Sponsors and Collaborators: Roswell Park Cancer Institute
National Cancer Institute (NCI)
Information provided by: National Cancer Institute (NCI)
ClinicalTrials.gov Identifier: NCT00003569
  Purpose

RATIONALE: Drugs used in chemotherapy use different ways to stop tumor cells from dividing so they stop growing or die. Chemoprotective drugs such as dimesna may protect normal cells from the side effects of chemotherapy.

PURPOSE: This phase I trial is studying the side effects and best dose of dimesna in treating patients with solid tumors who are receiving cisplatin and paclitaxel.

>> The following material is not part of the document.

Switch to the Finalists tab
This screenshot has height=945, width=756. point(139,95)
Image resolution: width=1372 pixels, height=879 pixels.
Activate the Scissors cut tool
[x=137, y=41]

Condition Intervention Phase
Cancer-Related Problem/Condition
Head and Neck Cancer
Lung Cancer
Ovarian Cancer
 Drug: cisplatin
Drug: dimesna
Drug: paclitaxel
 Phase I

MedlinePlus related topics: Cancer Head and Neck Cancer Lung Cancer Ovarian Cancer Salivary Gland Disorders
Drug Information available for: Cisplatin Paclitaxel Dimesna
U.S. FDA Resources
Study Type: Observational
Official Title: Phase I Trial of Escalating Doses of BNP7787 in Patients With Solid Tumors Undergoing Treatment With Cisplatin and Taxol

Further study details as provided by National Cancer Institute (NCI):

Study Start Date: March 1998
Detailed Description:

OBJECTIVES:

  • Determine the maximum tolerated dose (MTD) of dimesna administered prior to cisplatin and paclitaxel in patients with solid tumors.
  • Determine the dose related qualitative and quantitative side effects of dimesna administered on this schedule in these patients.
  • Determine the minimum safe volume of intravenous hydration after the determination of the MTD of dimesna in these patients.
  • Investigate the possible protective side effects of dimesna in reducing or preventing the development of cisplatin induced nephrotoxicity and observe possible protective effects against cisplatin or paclitaxel related neurotoxicity and myelosuppression in these patients.
  • Investigate the pharmacokinetic behavior of dimesna in the plasma and urine on this schedule of administration in this patient population.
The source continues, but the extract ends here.